From that moment on, I had changed. I was no longer the meek, abnormally tall Shannon who always did what she was told, always tried, yet was always alone. Now, I was the disobedient one.
My teacher wasn't happy, but she seemed to brush the result of the first task away as harmless fun. She persevered, and for our next task: draw Jesus or God. A choice, something that the rest of the class enjoyed. Either way, it was conventional Jesus, long hair, white robe, one girl even drew him with sunglasses ('cause Jesus is well cool.) Those that drew God didn't like showing His face, the most religious girl in our class, Hayley, she said it was blasphemous, and naturally influenced everybody.

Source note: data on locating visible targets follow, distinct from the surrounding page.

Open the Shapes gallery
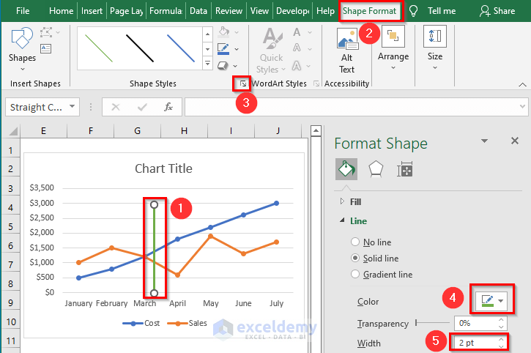 (x=22, y=45)
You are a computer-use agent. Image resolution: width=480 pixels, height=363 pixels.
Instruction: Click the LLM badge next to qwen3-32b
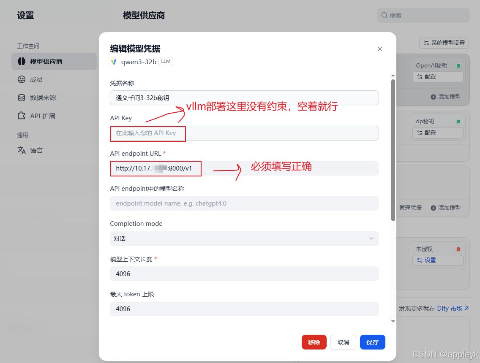pyautogui.click(x=166, y=61)
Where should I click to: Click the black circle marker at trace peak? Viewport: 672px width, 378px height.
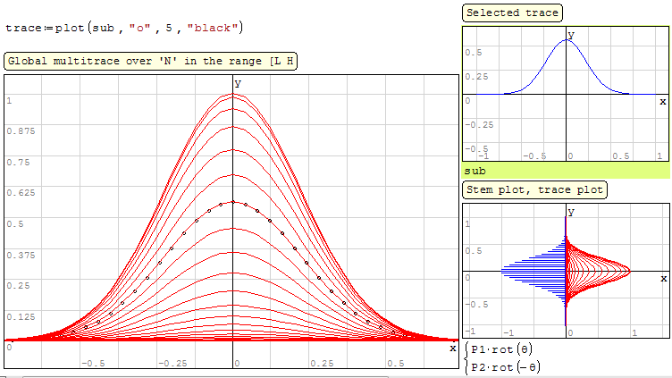coord(232,202)
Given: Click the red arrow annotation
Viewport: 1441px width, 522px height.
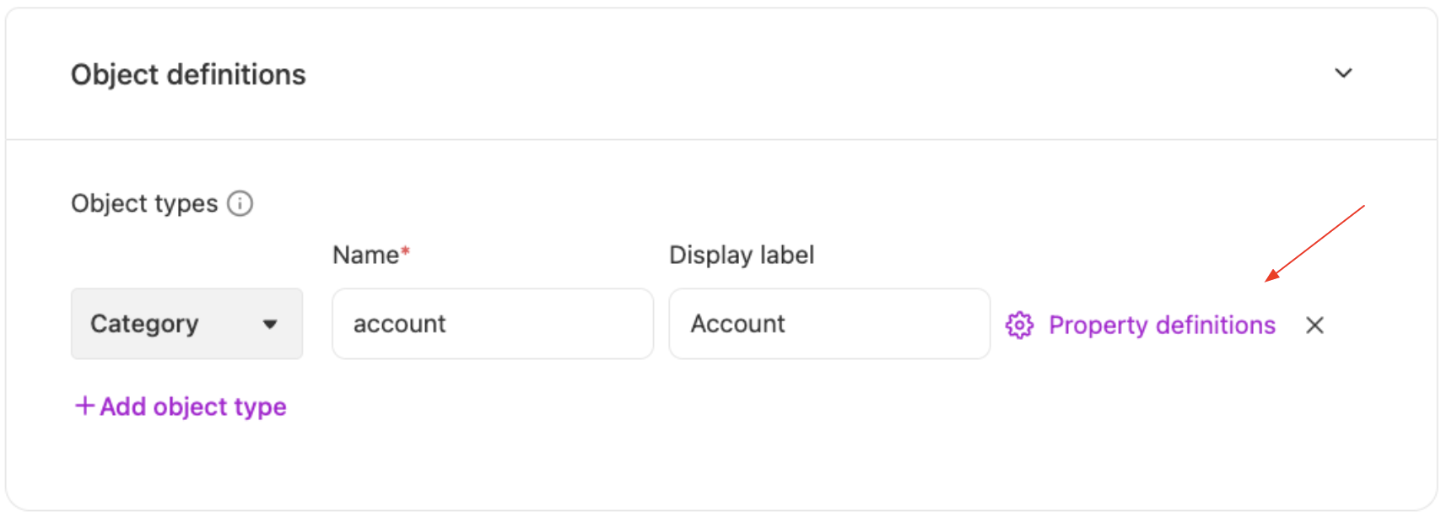Looking at the screenshot, I should coord(1314,243).
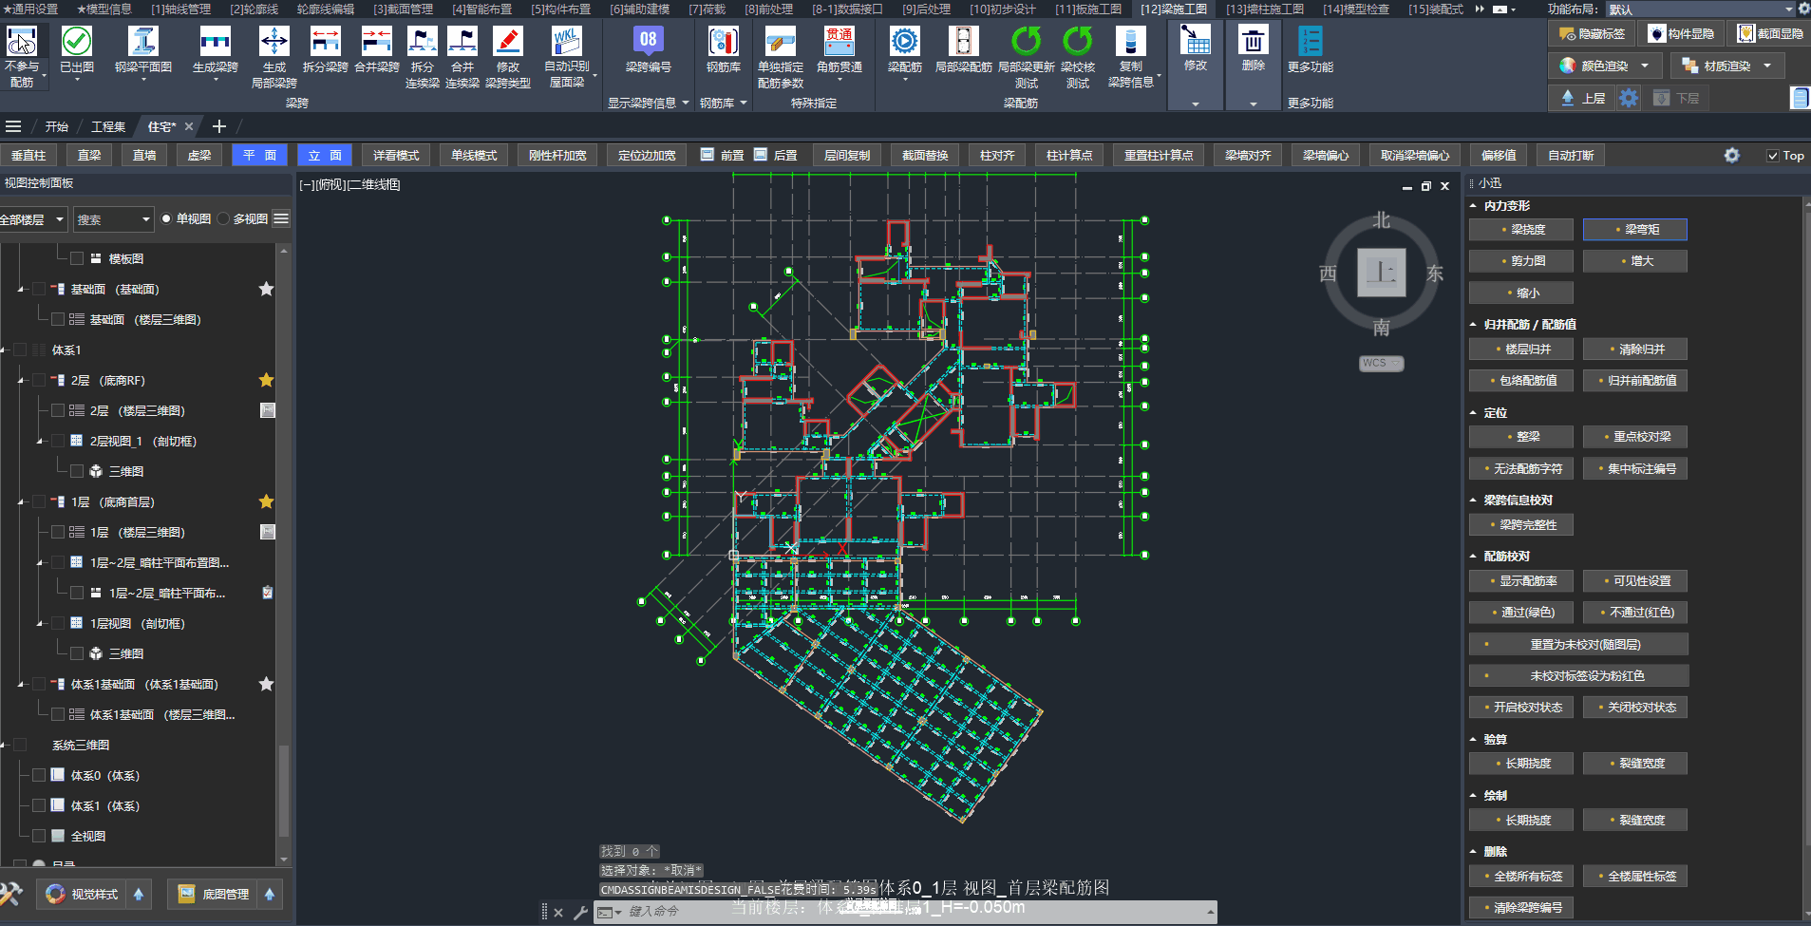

But whilst they drew, I left my paper blank. The teacher wanted a representation of what we thought God was, and mine was right in front of her. Nothing. At that point, she'd had enough. The natural assumption was that I was in a bad mood, that if she knelt down beside me and asked for me to participate in a soft voice, it would all be better. Of course, I knew all about that, I'd watched her do it to all the other students except me. Now it was my turn, and I knew to be resilient.
After five minutes of her trying to coax me into working, complimenting me on how well I drew and bribing me that she'd put it up on the wall with all the others, she didn't make a dent. So the next step was to send me to her.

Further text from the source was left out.